## Passage given
* * * * * * *
The forthcoming Cyber Security Law will not affect the operations of overseas companies in China, with Chinese experts cautioning some governments and organizations against obstructing cooperation between the Chinese government and foreign companies.

China’s first Cyber Security Law, which is scheduled to take effect on June 1, states that operators of key information infrastructure should store in China important business data and personal data they collect from their operations in the country.

Although the Chinese government said the measure is not intended to unfairly target overseas companies and to “monitor, defend and handle cyber security risks and threats originating from within the country or overseas sources,” some overseas business groups have been pressuring Chinese regulators to delay the law’s implementation.

A Bloomberg report on Thursday said more than 50 trade associations and chambers of commerce signed a letter in May addressed to the government seeking a delay. They argued that the law could have an impact on cross-border trade, lock out foreign cloud operators, restrict competition and may decrease the security of products and jeopardize the privacy of Chinese citizens.

“Some overseas companies, especially multinational corporations from developed countries, have been accustomed to their privilege and special treatment in China. So when they are required to be regulated the same way as Chinese companies, they feel uncomfortable and resist,” Shen Yi, Director of the research center for the governance of global cyberspace at Fudan University, told the Global Times.

“However, many foreign firms have already saved their data in China or have been inspected by the government, and no untoward consequences have happened. We should maintain vigilance against some organizations or governments which have forced their companies to stir trouble. We will never tolerate any disruption to the practical cooperation between the Chinese government and overseas companies,” said Shen.

Growing compliance

US-based short-term rental company Airbnb immediately moved Chinese mainland-based users’ information, including guest bookings in China and Airbnb listings to local servers. The company’s spokesperson told the Global Times that “moving our data to China speeds up the localization process, which is of big help if we want to expand our business in China.”
* * * * * * *
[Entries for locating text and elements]
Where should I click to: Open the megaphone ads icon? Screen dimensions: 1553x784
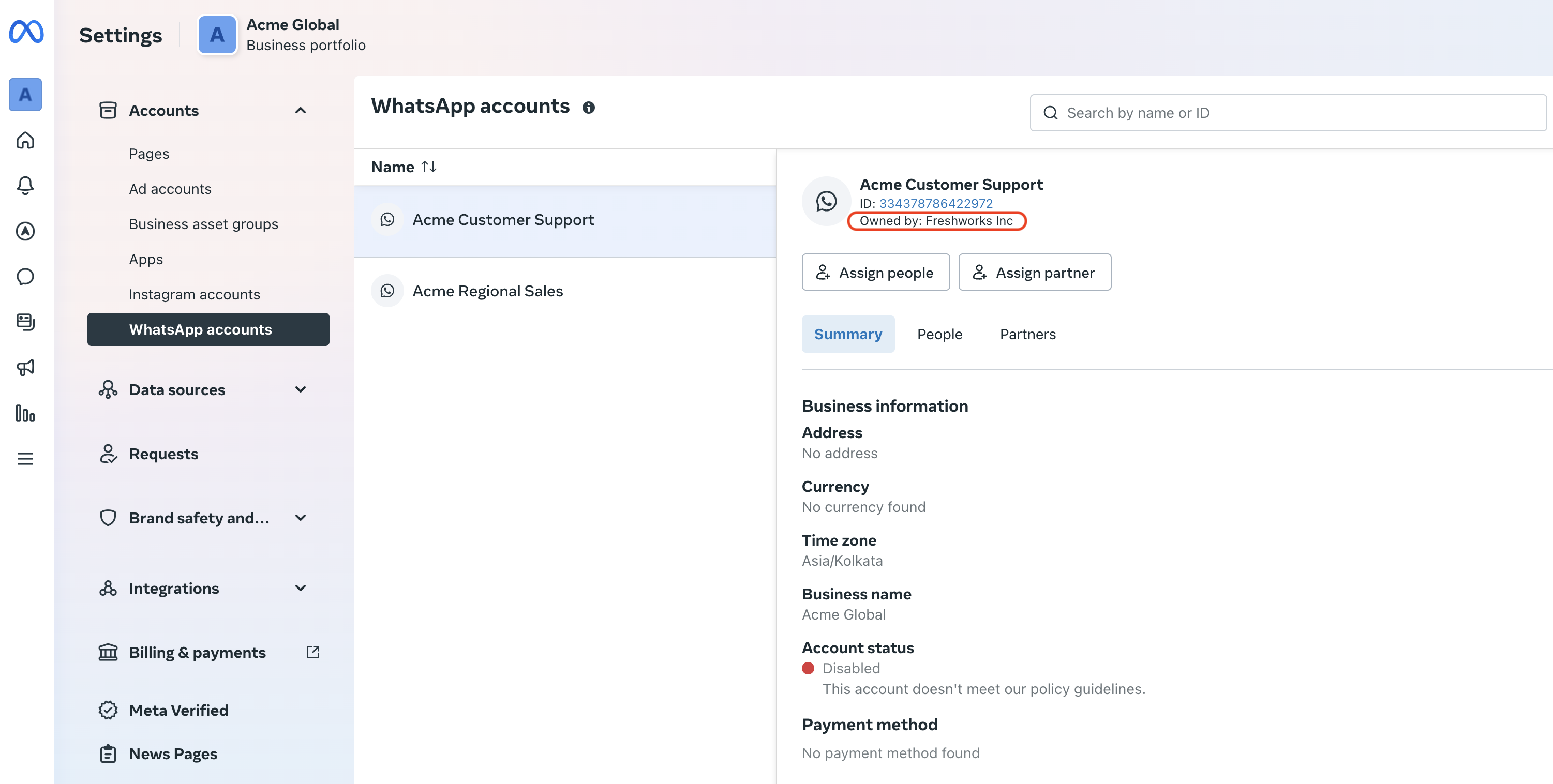point(25,367)
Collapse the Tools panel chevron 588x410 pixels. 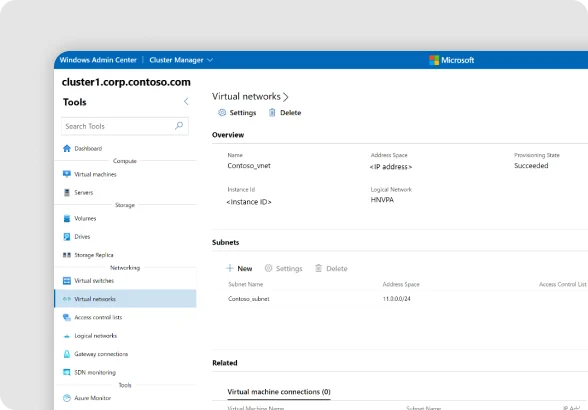coord(186,101)
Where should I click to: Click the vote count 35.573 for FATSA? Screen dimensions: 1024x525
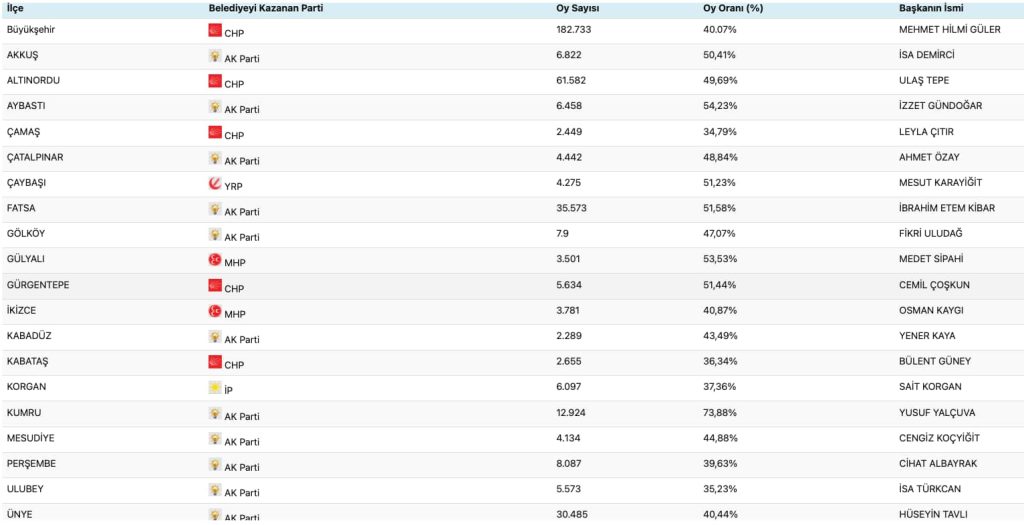tap(573, 209)
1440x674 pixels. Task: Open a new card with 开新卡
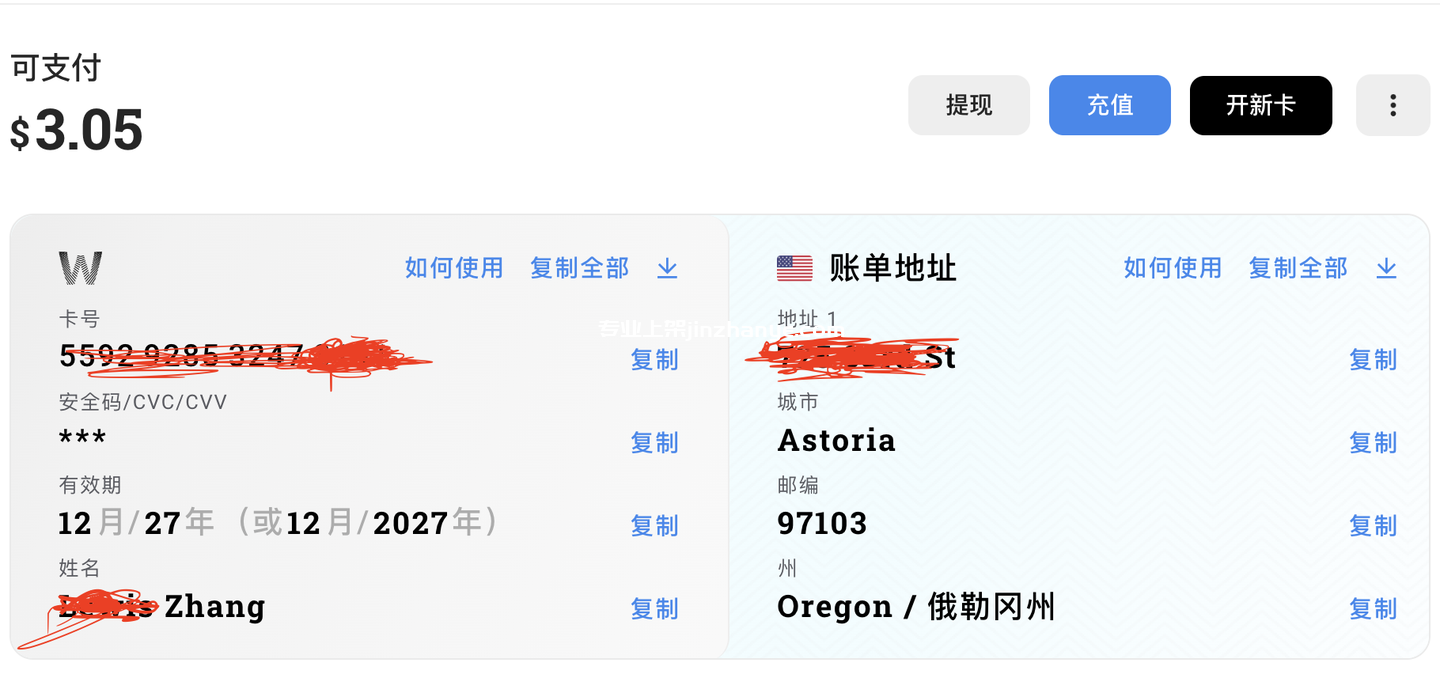point(1260,105)
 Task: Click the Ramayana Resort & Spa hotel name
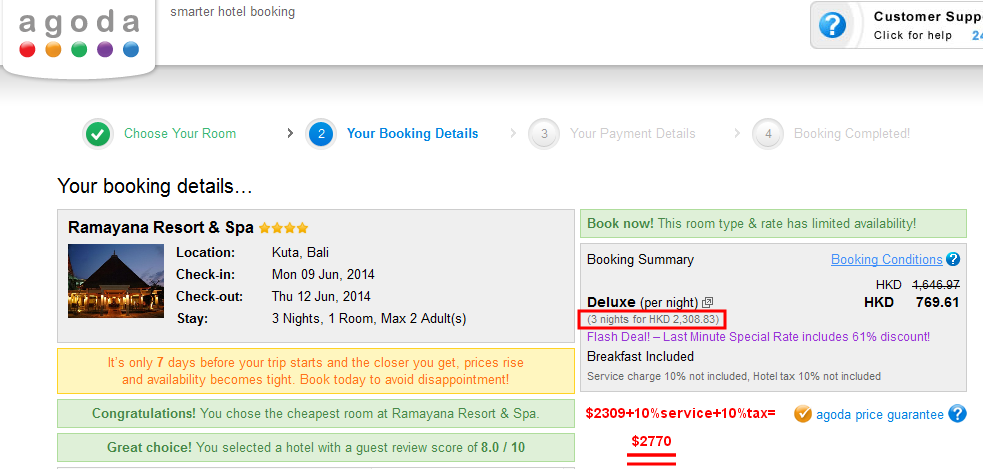tap(160, 228)
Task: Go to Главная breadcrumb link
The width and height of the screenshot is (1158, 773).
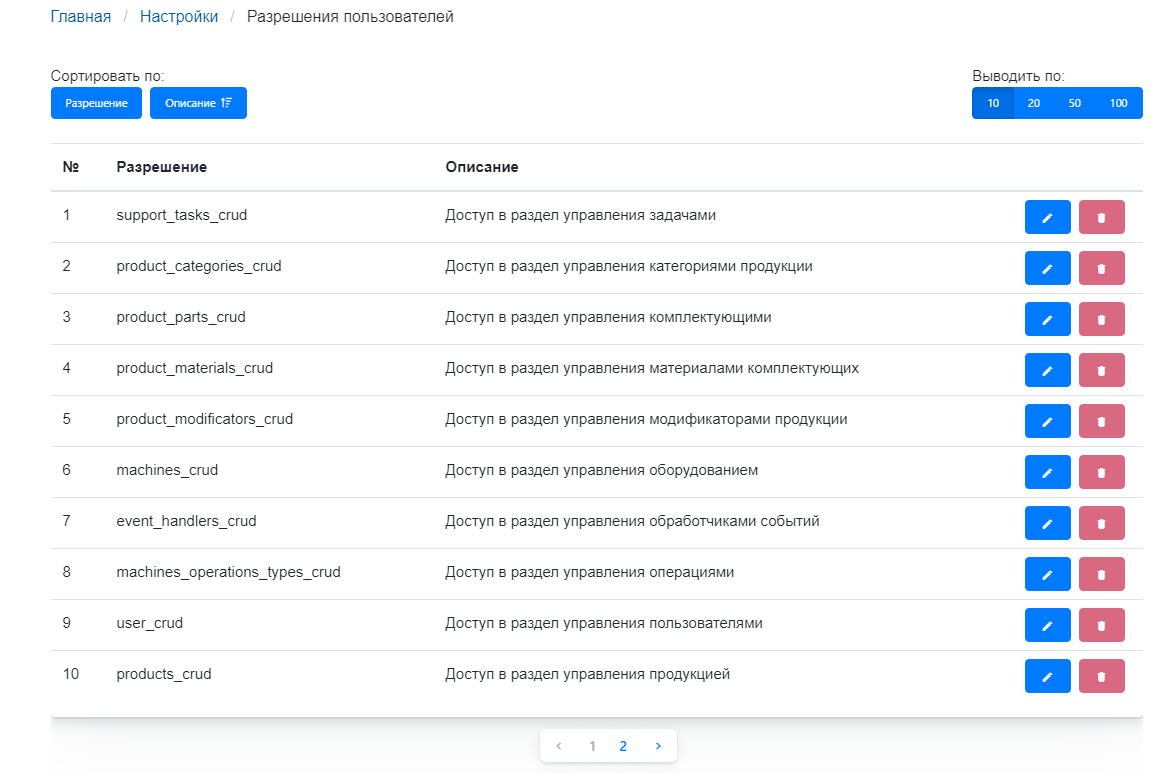Action: (80, 17)
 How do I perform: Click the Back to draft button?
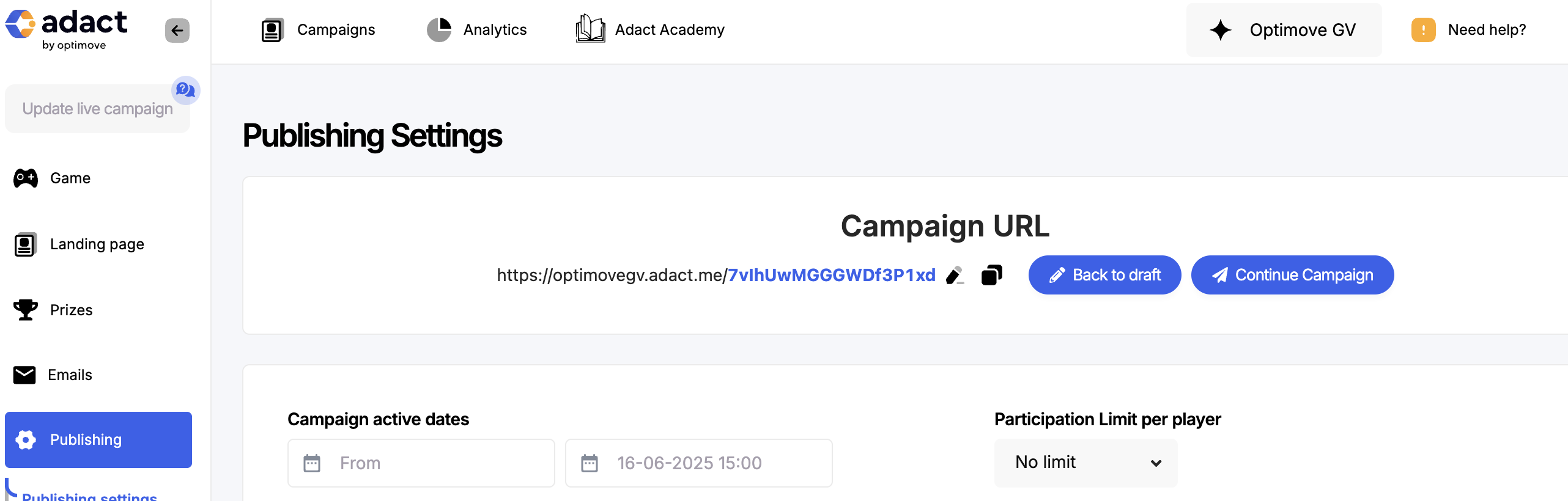tap(1104, 275)
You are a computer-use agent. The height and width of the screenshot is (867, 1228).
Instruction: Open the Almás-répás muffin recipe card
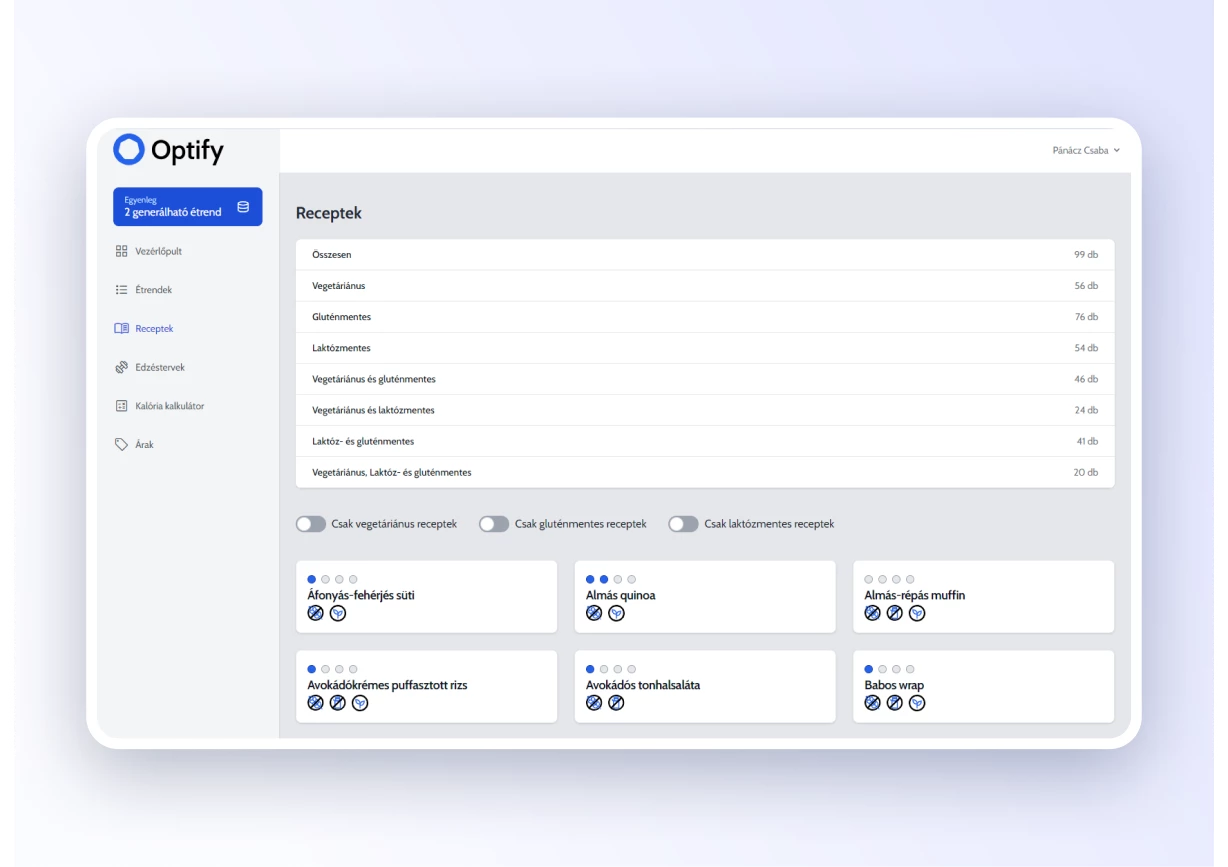point(983,597)
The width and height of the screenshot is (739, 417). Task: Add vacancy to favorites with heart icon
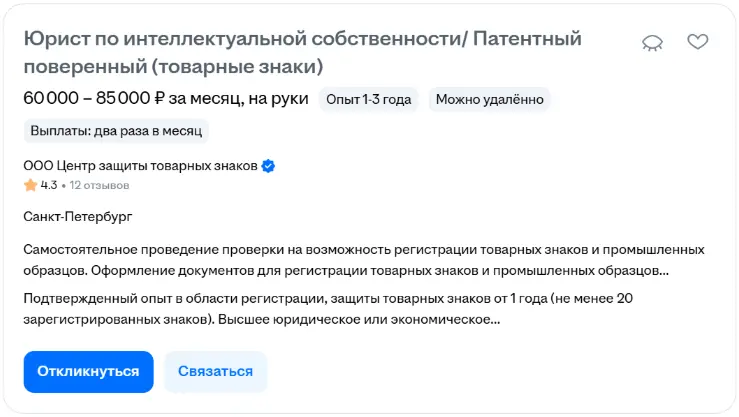pyautogui.click(x=697, y=42)
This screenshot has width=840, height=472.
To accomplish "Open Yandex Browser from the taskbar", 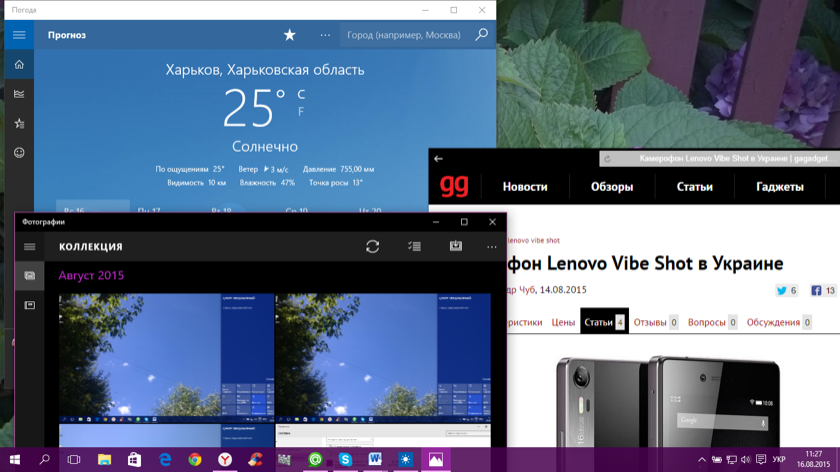I will click(x=225, y=460).
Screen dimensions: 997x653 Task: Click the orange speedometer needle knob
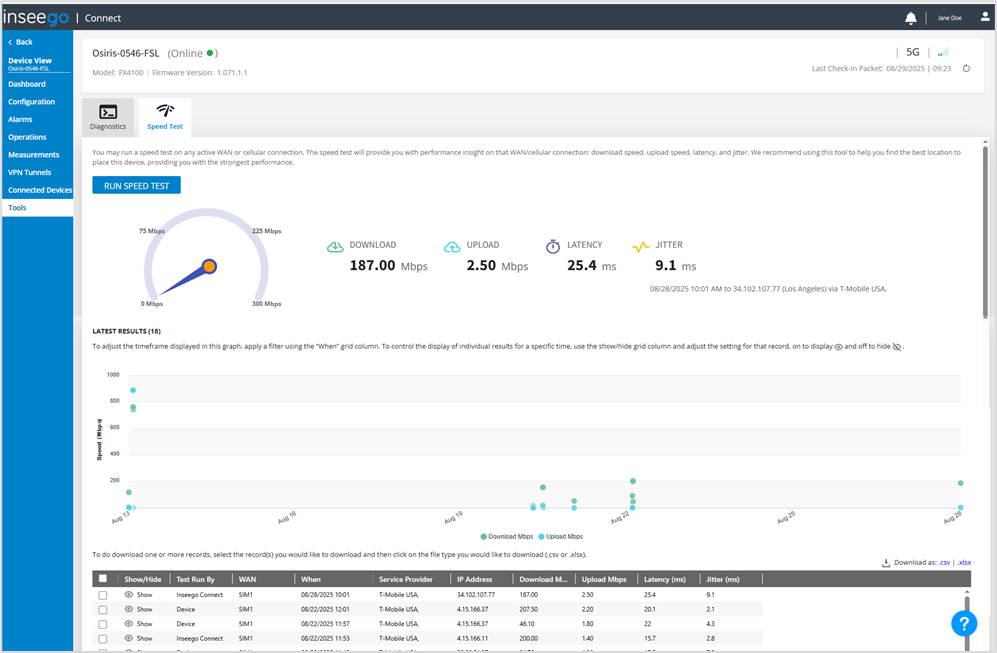tap(209, 266)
* * * * * * *
## The problem
Copy word for word the portion of the article on China's Cyber Security Law that opens with the words "Although the Chinese" and closes with "the law’s implementation.".

## Response
Although the Chinese government said the measure is not intended to unfairly target overseas companies and to “monitor, defend and handle cyber security risks and threats originating from within the country or overseas sources,” some overseas business groups have been pressuring Chinese regulators to delay the law’s implementation.